The Witch of Stalingrad: A Book Review

Unlike the other two books I've reviewed, this book is totally up my alley; historical fiction, women being awesome and kick-ass, and with unstereotyped queer characters (I apologize if my use of the word queer bothers you. I use it to describe myself, so I don't see it as offensive, but I am aware that people sometimes perceive it as offensive and that it has been used as a slur.). 

To be more specific, it is about a Russian-American journalist named Alex Preston and a Soviet ace pilot named Lilya Drachenko. Alex comes to Russia during WWII at the behest of her boss to write pieces about the Soviet war effort. She meets many people, including other Americans and Joseph Stalin himself, as well as the female commander of the female pilots, Marina Raskova (a real person). Alex, realizing that a story about the "Night Witches", as the Germans called them would be a coup for her newspaper, wrangles an invitation to meet these women. 

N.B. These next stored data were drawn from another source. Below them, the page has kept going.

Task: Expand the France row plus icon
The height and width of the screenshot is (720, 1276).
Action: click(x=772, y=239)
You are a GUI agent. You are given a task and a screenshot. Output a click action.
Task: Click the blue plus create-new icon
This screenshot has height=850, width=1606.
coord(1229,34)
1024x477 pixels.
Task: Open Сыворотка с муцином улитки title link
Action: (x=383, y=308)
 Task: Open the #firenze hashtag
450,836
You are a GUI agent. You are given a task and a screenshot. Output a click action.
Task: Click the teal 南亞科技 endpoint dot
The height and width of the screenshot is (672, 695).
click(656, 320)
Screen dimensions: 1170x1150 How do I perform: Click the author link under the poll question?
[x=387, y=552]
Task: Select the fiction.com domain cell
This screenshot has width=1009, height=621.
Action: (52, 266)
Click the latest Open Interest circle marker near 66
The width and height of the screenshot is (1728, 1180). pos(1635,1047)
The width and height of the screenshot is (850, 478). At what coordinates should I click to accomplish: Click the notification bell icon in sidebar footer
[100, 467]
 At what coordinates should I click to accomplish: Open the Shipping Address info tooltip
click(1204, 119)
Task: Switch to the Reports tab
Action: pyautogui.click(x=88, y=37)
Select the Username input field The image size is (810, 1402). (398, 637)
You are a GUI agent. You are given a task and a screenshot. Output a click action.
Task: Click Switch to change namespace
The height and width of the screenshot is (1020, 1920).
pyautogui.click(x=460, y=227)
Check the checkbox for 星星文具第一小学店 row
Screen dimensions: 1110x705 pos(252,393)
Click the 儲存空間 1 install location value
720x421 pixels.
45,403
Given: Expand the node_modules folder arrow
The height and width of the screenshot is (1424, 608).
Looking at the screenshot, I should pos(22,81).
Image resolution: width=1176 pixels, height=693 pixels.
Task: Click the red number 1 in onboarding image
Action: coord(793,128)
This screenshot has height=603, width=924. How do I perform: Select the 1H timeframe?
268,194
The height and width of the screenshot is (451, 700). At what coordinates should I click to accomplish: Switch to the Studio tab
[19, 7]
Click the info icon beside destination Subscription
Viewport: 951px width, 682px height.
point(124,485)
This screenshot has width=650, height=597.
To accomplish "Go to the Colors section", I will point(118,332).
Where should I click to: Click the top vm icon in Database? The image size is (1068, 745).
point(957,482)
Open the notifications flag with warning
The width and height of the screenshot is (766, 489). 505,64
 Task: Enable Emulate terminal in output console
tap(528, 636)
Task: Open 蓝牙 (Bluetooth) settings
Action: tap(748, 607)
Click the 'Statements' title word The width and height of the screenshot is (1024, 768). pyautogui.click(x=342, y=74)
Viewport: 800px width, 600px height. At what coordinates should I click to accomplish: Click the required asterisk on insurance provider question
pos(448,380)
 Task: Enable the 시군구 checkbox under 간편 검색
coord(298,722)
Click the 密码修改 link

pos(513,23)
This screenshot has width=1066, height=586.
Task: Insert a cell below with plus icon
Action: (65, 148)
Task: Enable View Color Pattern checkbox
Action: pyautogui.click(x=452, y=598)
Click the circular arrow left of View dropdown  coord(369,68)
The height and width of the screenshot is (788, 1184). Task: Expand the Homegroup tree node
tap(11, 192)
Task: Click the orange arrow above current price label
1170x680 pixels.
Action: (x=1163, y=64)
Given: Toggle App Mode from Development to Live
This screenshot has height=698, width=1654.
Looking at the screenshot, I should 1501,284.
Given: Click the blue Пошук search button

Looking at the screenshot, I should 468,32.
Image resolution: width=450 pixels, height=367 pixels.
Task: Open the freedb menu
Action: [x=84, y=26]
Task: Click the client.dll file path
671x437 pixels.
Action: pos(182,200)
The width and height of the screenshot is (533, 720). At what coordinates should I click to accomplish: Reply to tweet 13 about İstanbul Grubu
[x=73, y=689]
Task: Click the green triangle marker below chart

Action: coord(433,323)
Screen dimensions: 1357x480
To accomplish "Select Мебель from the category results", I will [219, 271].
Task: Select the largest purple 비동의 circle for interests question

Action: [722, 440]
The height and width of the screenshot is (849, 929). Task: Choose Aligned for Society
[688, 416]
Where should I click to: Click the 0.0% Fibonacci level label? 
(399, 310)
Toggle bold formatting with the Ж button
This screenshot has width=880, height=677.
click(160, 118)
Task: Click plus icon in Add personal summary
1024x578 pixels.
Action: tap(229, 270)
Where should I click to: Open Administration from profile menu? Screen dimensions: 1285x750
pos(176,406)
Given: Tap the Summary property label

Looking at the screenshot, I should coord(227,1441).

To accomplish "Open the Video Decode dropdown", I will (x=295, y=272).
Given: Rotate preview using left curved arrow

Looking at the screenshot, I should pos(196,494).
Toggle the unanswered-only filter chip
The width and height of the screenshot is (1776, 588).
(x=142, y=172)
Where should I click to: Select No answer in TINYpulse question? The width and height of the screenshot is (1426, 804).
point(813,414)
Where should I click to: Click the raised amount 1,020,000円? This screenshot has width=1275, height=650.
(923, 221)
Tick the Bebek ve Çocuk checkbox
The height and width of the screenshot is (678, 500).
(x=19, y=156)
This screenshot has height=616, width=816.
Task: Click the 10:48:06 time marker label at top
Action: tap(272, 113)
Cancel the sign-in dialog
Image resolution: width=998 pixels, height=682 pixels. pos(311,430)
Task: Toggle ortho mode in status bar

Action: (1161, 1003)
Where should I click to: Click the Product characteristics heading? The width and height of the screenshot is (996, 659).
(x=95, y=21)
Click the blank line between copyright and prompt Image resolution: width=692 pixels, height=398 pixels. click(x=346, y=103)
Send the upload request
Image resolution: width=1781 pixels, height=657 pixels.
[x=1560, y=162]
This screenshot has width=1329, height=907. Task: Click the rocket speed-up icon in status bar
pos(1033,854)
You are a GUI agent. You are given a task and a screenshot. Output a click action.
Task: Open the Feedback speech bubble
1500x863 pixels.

From there, the story heats up. As Alex learns more about these 'Night Witches', she begins to like and befriend all of them. Especially a young ace pilot and loyal communist named Lilya Drachenko. And as the war drags on, Alex gets more and more invested in these brave women and their missions and lives, and she and Lilya get more involved. 

Considering the time and place, and their different nationalities, the two women have to be extremely careful, and they don't always succeed, which leads to some pretty nerve-wracking moments! And that's just when you leave out how dangerous Lilya's job is! There is never a dull moment in this book. 

Furthermore, Alex meets and befriends quite a few historical figures, which I kind of love, because it's really cool to see people you read about in textbooks humanized. Alex and Lilya are actually themselves based/inspired on two real life figures in history; Lilya Litviak and Margaret Bourke-White. 

In the end, after quite a few plot twists, the story ends on a happy and hopeful note, which I find quite satisfying, because it isn't just a simple happy ending. 

Lilya Litviak                                    Margaret Bourke-White

Have any of you guys read this book? What do you think of it if you did?
Has any one read other books by this author?
Any other opinions about my review?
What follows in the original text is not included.